South Korean President Yoon Suk-yeol visits U of T for AI roundtable
The University of Toronto welcomed South Korean President Yoon Suk-yeol to campus last week to discuss artificial intelligence (AI) – its rise, potential applications and opportunities for further collaboration between U of T and South Korean partners.
President Yoon hailed Toronto as an AI powerhouse, saying that Canada’s status as a world leader in AI and a centre of the global AI supply chain was the result of the country recognizing the potential economic and social impacts of the technology early on.
He also said the tenacity and persistence of researchers such as University Professor Emeritus Geoffrey Hinton, a pioneer of the AI field of deep learning, served as a “benchmark” for South Korean efforts to advance the technologies of the future, adding that he was delighted to visit U of T, which he described as “one of the most prestigious universities in North America.”
U of T President Meric Gertler, for his part,said he was “deeply honoured” to welcome President Yoon, who, he said, “has made it a priority to work closely with South Korea’s allies and partners, advancing openness, human rights, democracy and the rule of law, with clear purpose and integrity.

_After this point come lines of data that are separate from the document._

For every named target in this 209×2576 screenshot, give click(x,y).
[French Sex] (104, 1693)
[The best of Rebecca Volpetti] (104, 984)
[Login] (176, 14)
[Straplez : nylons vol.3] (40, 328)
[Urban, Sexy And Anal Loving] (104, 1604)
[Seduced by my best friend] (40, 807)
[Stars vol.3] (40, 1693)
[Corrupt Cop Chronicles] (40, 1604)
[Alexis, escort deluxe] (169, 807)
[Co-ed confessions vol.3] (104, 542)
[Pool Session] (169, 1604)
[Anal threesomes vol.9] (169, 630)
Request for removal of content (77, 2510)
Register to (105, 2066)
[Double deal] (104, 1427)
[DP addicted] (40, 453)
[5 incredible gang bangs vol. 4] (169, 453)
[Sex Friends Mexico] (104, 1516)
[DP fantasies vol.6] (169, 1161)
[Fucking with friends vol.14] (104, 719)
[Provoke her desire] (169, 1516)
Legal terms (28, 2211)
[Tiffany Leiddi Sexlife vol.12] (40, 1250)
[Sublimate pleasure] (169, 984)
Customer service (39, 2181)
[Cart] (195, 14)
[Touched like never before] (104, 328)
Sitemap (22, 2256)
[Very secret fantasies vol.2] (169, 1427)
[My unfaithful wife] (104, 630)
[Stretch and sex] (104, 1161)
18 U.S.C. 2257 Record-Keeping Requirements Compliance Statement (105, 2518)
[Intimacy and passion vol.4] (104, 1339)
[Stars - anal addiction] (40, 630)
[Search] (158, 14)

President Yoon’s visit to U of T took place during the first day of his two-day visit to Canada, which included a meeting with Prime Minister Justin Trudeau in Ottawa the following day.
It also came less than two weeks after the government of Ontario concluded a trade mission to South Korea and Japan, led by Vic Fedeli, the province’s minister of economic development job creation and trade.
Fedeli, who attended the U of T event, said Toronto’s reputation as a global hub in AI was regularly impressed upon him during his time in South Korea.
“At every single stop that we made, we heard people talk about Canada, AI, U of T, the Vector Institute – they see Canada as a real leader in AI and they’re very eager to learn,” Fedeli said.
He noted there was a strong desire in South Korea to see more Korean students come to Canada to further their education in STEM fields, including in AI. “They want a bigger influx of Korean students – and we told them, ‘The door’s open,’ because we really believe this is going to help society. We’ve seen some examples of what AI has done and we’re very eager to continue to see the development of AI.”